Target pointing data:
◆ ◆ ◆ ◆

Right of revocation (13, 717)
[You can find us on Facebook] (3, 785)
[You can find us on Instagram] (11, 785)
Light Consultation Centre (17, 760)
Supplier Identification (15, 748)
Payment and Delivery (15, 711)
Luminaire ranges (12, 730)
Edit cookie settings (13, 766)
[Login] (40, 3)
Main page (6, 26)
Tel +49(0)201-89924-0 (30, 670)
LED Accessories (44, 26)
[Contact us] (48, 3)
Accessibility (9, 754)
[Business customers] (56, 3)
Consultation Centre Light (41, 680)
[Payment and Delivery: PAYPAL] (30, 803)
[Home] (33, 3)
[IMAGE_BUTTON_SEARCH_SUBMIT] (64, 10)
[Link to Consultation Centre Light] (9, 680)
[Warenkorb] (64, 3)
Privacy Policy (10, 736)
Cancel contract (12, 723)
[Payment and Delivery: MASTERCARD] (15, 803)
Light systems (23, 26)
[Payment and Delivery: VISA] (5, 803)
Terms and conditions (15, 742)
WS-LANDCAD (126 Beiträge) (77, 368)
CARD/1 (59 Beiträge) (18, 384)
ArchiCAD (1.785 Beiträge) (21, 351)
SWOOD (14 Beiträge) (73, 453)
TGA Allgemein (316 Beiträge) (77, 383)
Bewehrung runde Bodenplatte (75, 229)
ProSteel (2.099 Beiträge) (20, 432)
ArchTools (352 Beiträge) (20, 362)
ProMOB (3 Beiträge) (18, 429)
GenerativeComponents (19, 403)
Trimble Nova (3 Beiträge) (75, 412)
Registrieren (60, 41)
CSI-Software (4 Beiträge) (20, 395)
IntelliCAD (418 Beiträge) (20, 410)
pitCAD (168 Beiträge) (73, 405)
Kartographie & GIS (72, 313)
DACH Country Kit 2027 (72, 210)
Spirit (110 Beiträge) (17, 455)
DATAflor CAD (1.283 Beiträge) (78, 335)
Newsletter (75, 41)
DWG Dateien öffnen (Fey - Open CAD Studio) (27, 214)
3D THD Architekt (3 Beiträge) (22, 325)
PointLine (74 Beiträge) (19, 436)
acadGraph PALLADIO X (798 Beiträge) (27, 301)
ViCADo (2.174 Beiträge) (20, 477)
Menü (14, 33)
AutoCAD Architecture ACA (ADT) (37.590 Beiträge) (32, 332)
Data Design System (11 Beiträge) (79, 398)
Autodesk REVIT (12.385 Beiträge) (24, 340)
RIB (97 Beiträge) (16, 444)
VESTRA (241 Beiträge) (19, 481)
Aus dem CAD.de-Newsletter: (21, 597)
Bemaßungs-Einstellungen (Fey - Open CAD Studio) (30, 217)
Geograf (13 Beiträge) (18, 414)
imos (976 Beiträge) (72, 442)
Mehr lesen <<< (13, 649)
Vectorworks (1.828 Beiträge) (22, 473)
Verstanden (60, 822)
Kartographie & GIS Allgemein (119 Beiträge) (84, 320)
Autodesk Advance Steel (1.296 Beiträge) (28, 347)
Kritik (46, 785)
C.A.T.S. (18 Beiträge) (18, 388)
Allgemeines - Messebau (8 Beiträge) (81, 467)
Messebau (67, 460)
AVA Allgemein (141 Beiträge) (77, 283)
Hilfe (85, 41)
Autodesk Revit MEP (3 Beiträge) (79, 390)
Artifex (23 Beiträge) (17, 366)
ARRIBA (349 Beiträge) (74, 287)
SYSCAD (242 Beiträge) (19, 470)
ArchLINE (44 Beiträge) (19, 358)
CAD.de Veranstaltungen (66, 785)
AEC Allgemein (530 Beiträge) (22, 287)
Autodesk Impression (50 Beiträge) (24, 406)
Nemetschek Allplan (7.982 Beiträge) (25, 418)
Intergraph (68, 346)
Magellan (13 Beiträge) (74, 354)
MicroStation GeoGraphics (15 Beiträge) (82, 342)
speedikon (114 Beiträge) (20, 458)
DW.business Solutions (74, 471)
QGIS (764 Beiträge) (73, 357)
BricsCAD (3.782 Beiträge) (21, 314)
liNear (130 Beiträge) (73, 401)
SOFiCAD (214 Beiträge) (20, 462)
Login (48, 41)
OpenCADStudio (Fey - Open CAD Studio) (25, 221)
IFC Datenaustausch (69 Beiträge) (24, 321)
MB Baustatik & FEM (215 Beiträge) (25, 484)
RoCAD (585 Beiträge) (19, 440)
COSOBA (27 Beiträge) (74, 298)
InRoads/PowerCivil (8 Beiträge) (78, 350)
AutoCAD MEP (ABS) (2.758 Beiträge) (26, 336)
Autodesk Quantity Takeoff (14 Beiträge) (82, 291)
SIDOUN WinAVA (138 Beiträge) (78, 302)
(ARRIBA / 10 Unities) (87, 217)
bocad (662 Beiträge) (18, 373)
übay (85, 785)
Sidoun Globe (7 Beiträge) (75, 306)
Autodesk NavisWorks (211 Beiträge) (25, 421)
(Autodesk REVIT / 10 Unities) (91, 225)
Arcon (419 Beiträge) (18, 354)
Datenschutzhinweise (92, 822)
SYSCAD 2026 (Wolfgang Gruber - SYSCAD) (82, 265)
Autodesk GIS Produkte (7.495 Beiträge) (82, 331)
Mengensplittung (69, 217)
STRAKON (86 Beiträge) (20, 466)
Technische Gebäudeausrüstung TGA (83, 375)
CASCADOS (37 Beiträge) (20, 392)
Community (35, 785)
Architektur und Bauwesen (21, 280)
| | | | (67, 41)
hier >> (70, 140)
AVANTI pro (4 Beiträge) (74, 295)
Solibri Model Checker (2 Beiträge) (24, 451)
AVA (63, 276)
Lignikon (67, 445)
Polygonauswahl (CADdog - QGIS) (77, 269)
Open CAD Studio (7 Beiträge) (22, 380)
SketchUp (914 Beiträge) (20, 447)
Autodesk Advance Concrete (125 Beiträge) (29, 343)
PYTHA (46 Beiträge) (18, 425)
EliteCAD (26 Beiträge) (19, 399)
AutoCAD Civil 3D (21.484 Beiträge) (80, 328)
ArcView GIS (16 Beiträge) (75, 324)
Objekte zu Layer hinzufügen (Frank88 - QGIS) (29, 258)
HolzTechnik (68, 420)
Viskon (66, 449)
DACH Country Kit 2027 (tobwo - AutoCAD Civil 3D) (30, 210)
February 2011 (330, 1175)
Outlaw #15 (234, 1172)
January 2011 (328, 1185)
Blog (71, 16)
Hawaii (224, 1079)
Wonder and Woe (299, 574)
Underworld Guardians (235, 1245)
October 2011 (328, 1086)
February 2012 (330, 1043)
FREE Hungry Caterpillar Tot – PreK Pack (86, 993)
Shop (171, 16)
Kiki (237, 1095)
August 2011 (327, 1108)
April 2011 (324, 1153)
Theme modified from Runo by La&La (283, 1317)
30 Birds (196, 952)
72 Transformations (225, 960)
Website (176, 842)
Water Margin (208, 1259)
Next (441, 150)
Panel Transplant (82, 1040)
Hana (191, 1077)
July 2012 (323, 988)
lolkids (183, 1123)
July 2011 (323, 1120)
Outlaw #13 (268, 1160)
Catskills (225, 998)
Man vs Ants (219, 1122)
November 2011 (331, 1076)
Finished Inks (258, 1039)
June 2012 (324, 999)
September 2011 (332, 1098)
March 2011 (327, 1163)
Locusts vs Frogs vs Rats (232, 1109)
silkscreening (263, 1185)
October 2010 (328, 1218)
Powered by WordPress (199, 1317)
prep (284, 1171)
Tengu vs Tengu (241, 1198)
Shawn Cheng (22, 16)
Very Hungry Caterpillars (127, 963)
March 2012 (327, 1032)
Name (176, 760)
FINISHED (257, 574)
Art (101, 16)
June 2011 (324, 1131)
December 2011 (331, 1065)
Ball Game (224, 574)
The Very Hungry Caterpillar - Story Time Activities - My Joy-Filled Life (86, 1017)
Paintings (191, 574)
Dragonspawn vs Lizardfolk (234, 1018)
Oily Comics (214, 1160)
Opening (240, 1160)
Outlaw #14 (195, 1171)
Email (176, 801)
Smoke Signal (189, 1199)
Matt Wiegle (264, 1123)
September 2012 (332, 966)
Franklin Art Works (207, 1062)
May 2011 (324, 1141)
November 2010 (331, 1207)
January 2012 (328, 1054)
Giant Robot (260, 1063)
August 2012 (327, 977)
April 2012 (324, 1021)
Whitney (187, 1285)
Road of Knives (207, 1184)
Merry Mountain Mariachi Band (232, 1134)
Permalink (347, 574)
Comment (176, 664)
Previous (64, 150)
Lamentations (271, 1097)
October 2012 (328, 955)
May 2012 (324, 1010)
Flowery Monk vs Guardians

◆ ◆ ◆ ◆

Exercise >>
Rewrite the records from the first line up to and including the line with "CARD/1 (59 Beiträge) (18, 384)" as a JSON list of strings, with one string per line and blank lines left out.

Solution below >>
[
  "Right of revocation (13, 717)",
  "[You can find us on Facebook] (3, 785)",
  "[You can find us on Instagram] (11, 785)",
  "Light Consultation Centre (17, 760)",
  "Supplier Identification (15, 748)",
  "Payment and Delivery (15, 711)",
  "Luminaire ranges (12, 730)",
  "Edit cookie settings (13, 766)",
  "[Login] (40, 3)",
  "Main page (6, 26)",
  "Tel +49(0)201-89924-0 (30, 670)",
  "LED Accessories (44, 26)",
  "[Contact us] (48, 3)",
  "Accessibility (9, 754)",
  "[Business customers] (56, 3)",
  "Consultation Centre Light (41, 680)",
  "[Payment and Delivery: PAYPAL] (30, 803)",
  "[Home] (33, 3)",
  "[IMAGE_BUTTON_SEARCH_SUBMIT] (64, 10)",
  "[Link to Consultation Centre Light] (9, 680)",
  "[Warenkorb] (64, 3)",
  "Privacy Policy (10, 736)",
  "Cancel contract (12, 723)",
  "[Payment and Delivery: MASTERCARD] (15, 803)",
  "Light systems (23, 26)",
  "[Payment and Delivery: VISA] (5, 803)",
  "Terms and conditions (15, 742)",
  "WS-LANDCAD (126 Beiträge) (77, 368)",
  "CARD/1 (59 Beiträge) (18, 384)"
]